Bu noktada, modern müziğin korku ve bilimkurgu sinemasındaki rolü giderek daha önem kazanır. John Williams’ın Jaws (1975) için bestelediği ikonik köpekbalığı teması, iki notadan oluşan ama giderek yükselen bas motifleriyle Stravinsky’nin Rite of Spring (1913) adlı bestesindeki agresif ritimlere selam gönderir. Bu motif, kaçınılmaz bir tehlikenin yavaş yavaş yaklaşmasını hissettiren hem korku hem de bilimkurgu için geçerli bir müzik dilidir.

Hans Zimmer’in The Ring (2002) ve Wendy Carlos’un The Shining (1980) için yaptığı müziklerde duyduğumuz Dies Irae motifleri, bu türlerin ortak müzikal mirasını taşır. Dies Irae, Orta Çağ’dan kalma bir ölüm marşıdır ve hem bilimkurgu hem de korku sinemasında “yaklaşan kıyamet” hissini vermek için sıkça kullanılır. Jerry Goldsmith’in Planet of the Apes (1968) için yaptığı müzik, bilimkurgunun bilinmezlik temasını vurucu bir şekilde işler. Geleneksel orkestrasyonun dışına çıkarak elektronik sesler ve alışılmadık perküsyon teknikleriyle insanlığın geleceğine dair kaygıyı derinleştirir.

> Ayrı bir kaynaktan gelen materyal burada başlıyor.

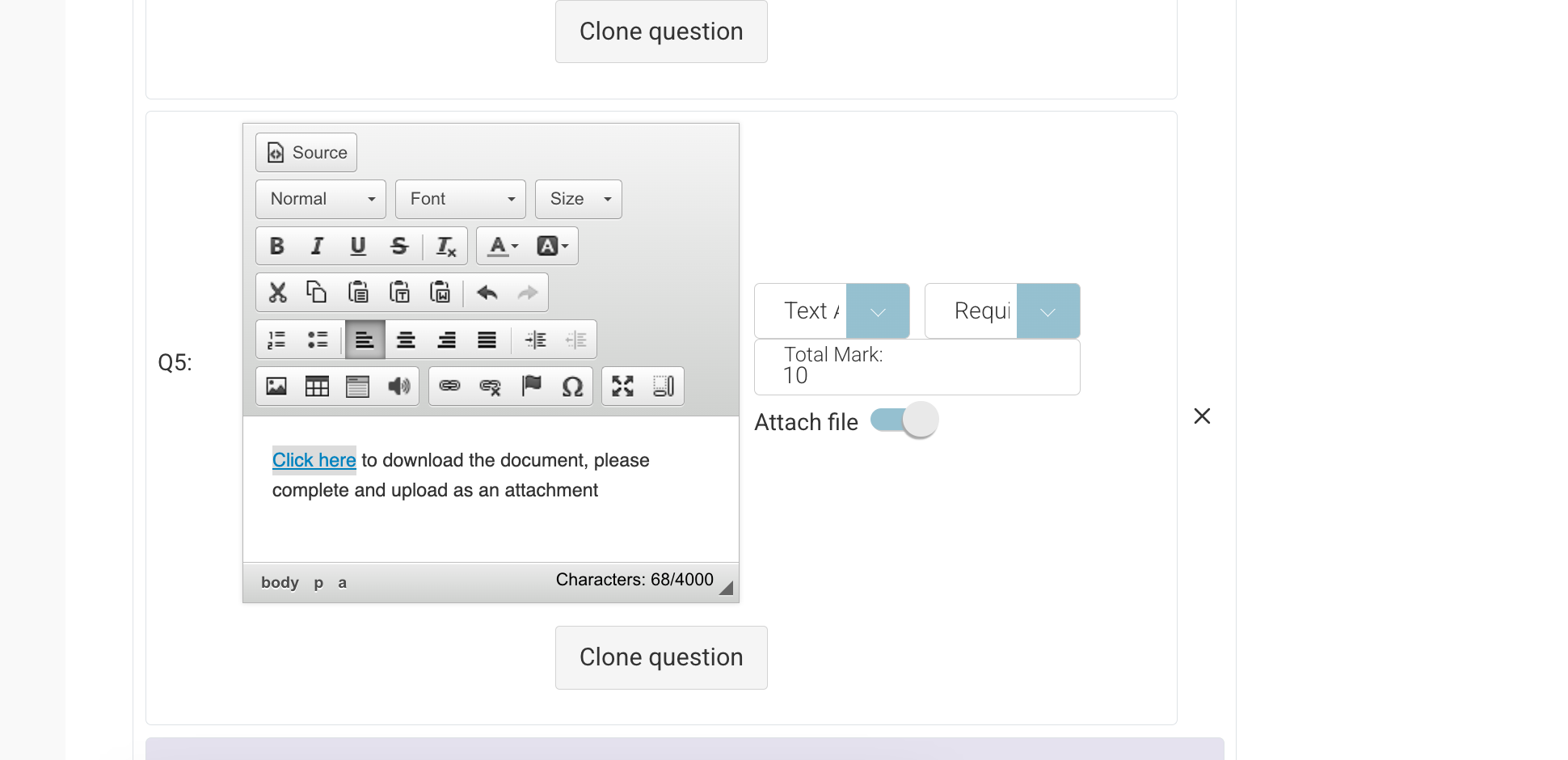Insert a numbered list
This screenshot has height=760, width=1568.
tap(276, 340)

Şok, Hayret, Görüntü ve Etki

Bilimkurgu, izleyicide genellikle bir büyülenme, keşif ve hayranlık hissi uyandırırken, korku ise dehşet, tedirginlik ve panik yaratır. Ancak bu iki tür, sinematik deneyim açısından birbirinden tamamen ayrılmaz. Aksine, anlatılarında ve özellikle de müziklerinde sık sık iç içe geçerek izleyicinin algısını manipüle eden ortak stratejiler kullanır. Kimi zaman bilimkurgu, bilinmeze duyulan korkuyu beslerken; kimi zaman da korku, izleyiciyi bilinmeyene duyduğu hayranlıkla yüzleştirir.

Bu türün en ikonik örneklerinden biri, Stanley Kubrick’in 2001: Bir Uzay Destanı (1968) filmidir. Filmde, insanlığın evrimini ve kozmik boyuttaki yolculuğunu anlatan sahnelerde Richard Strauss’un Thus Spake Zarathustra (1896) adlı eseri kullanılmıştır. Bu müzik, insanlığın uzaydaki ilerleyişini ve bilinmeze doğru attığı büyük adımları epik, hatta ilahi bir şekilde yüceltir. Ancak aynı filmde, uzayın korkutucu ve bilinmez doğasını vurgulamak için György Ligeti’nin Atmosphères (1961) adlı atonal eseri tercih edilmiştir. Thus Spake Zarathustra, insanlığın yükselişini ve kozmik kaderini büyük, görkemli bir olay gibi sunarken, Atmosphères, bilinmezin yalnızlığını ve insanın evrende ne kadar küçük ve savunmasız olduğunu anlatır.

Benzer şekilde, James Cameron’un Avatar (2009) filmi de bilimkurgunun “hayranlık uyandıran” yapısını güçlü bir şekilde kullanır. James Horner’ın besteleri, dış dünyalara duyulan hayranlığı ve keşfetme arzusunu destekleyen melodik ve epik tonlara sahiptir. Ancak, eğer Avatar bir korku filmi olsaydı, aynı uzaylı ekosisteminin bilinmezliği korkutucu unsurlarla vurgulanabilirdi.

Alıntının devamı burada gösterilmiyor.